Могильщик остановил нас перед свежей могилой, затянутой лентами венков. Над могилой стоял крест. Сюда два дня назад лег крестьянский парнишка, поступивший в городе на металлозавод учеником. Компания, в которую он попал, хотела жить так, как живут господа. Так же одеваться, так же кушать, так же веселиться. У парня не хватило денег, он запутался, и пять дней тому назад его нашли с пробитым черепом. Официальная метрика говорила: «Убит отскочившей во время работы гайкой». Могильщик пояснил: «Пуля». И добавил:

—        Родители очень не хотели, чтоб их сын лежал в компании самоубийц. Они упросили священника пойти на эту маленькую ложь.

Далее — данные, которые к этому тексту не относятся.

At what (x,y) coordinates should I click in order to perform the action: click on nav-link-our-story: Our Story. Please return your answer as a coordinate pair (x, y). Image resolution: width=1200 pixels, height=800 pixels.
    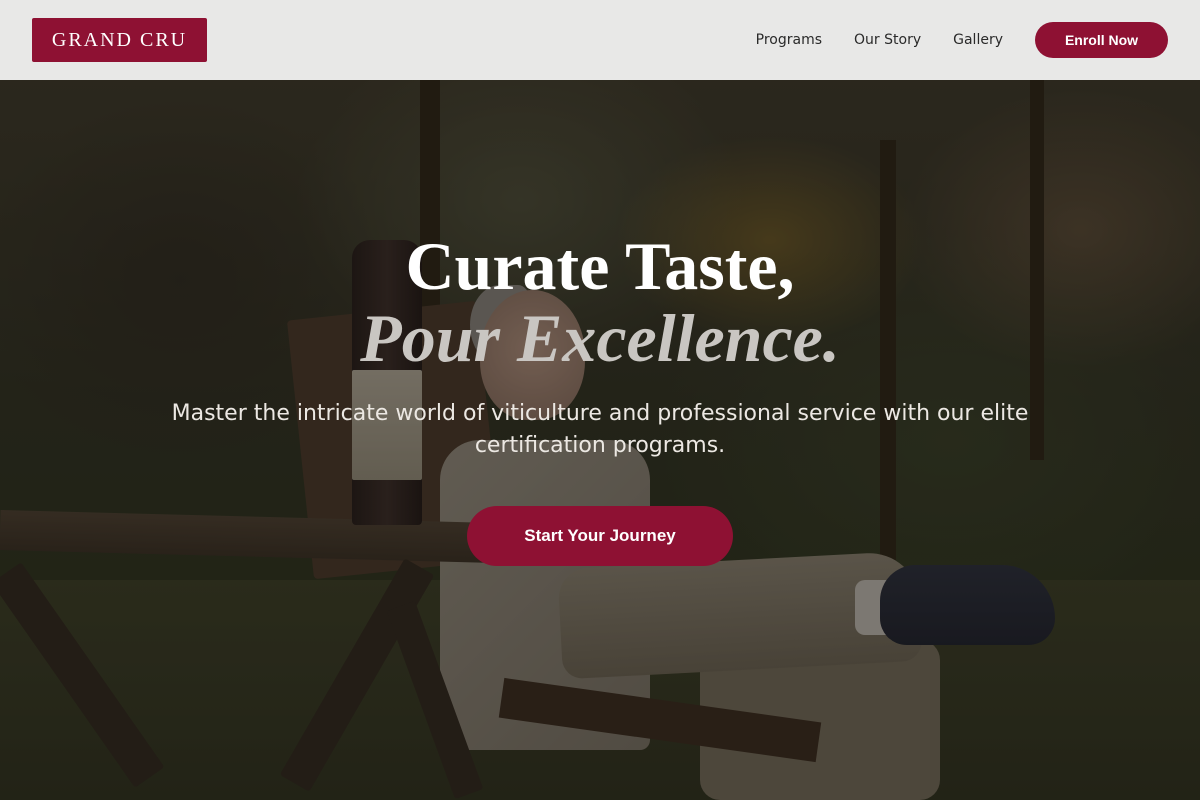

Брехт уже сияет. Жестикулируя веерообразными движениями трех пальцев, уже он сочиняет план пьесы о том, как юноша, по ложному документу якобы честно умершего, а в действительности самоубийцы, проникает в царствие небесное и ставит в затруднение судию небесного, которому надо или дискредитировать своего сфальшивившего агента, то есть священника, или же промолчать.

—        Я не хочу в пьесах патетических интонаций,— говорит Брехт,— они должны быть убедительны и напряженны. Как в прениях сторон. Самое важное — научить зрителя принимать решение. Это развивает ум. Расстраиваться и сопереживать и дурак умеет. Да добро бы только дурак. Вы посмотрите, слезами какой чистоты и солености умеют плакать растрогавшиеся мошенники.

И он учит принимать решение, делая место зрителя судейским креслом.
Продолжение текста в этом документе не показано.